Project/Area Number	19K20339
Research Category	Grant-in-Aid for Early-Career Scientists
Allocation Type	Multi-year Fund
Review Section	Basic Section 61030:Intelligent informatics-related
Research Institution	Tokyo Institute of Technology
Principal Investigator	Kamigaito Hidetaka 東京工業大学, 科学技術創成研究院, 助教 (40817649)

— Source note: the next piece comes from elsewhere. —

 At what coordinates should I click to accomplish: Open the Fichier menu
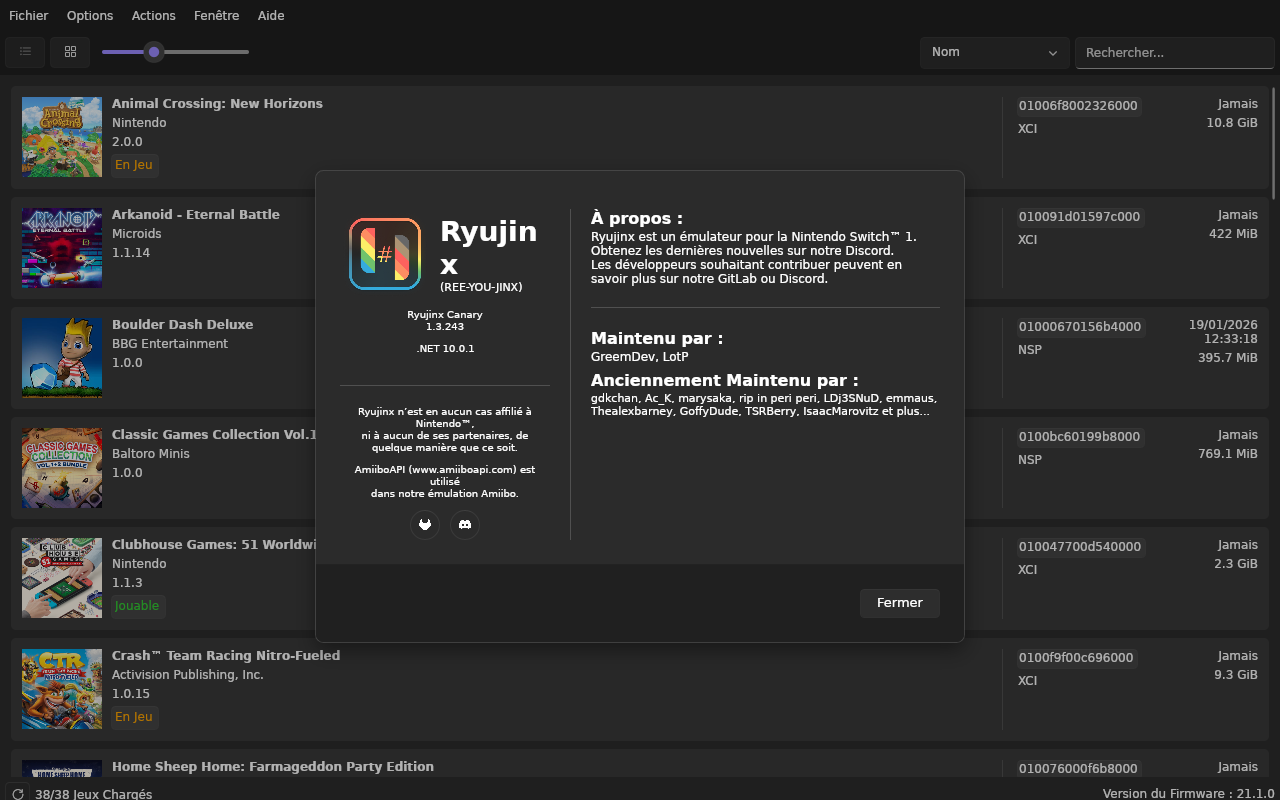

Project Period (FY)	2019-04-01 – 2021-03-31
Keywords	自動要約 / 文抽出 / 文圧縮 / 自然言語生成
Outline of Final Research Achievements	In order to achieve human-like stepwise summarization with sentence extraction, compression, and rewriting in existing document summarization methods based on neural networks, we have developed a robust sentence compressor that can work with the conventional document summarization method in various domains. Through the investigation of the sentence compressor, we found that pre-trained word vectors contribute to performance improvement. We also investigated the knowledge graph embedding, which is necessary when we enhance word vectors by external knowledge. We provided a theoretical background for selecting a suitable loss function to support the training for knowledge graph embedding. Eventually, we incorporated our sentence compressor into the conventional document summarization method. We observed a performance improvement of automatic evaluation in the sentence extraction summarization setting.
Free Research Field	自然言語処理
Academic Significance and Societal Importance of the Research Achievements	文書の自動要約はデジタル文書が増加するインターネット社会において、読者が情報の取捨選択を行う際に重要な技術であると考えられる。本研究では要約生成時の動作が隠蔽されている既存のニューラルネットワークに基づく文書要約手法とは異なり、実際に要約が生成される過程が明確であるため、獲得したい要約結果の調整が容易であるという点で有用である。また文圧縮過程において使用される単語情報に外部知識を反映可能であるため、既存の文書圧縮手法に比べより多くのドメインでの動作が期待できる。これはニュース記事のみならずブログ記事やレビュー投稿等も対象とすることが可能である点で適用範囲が広く有用である。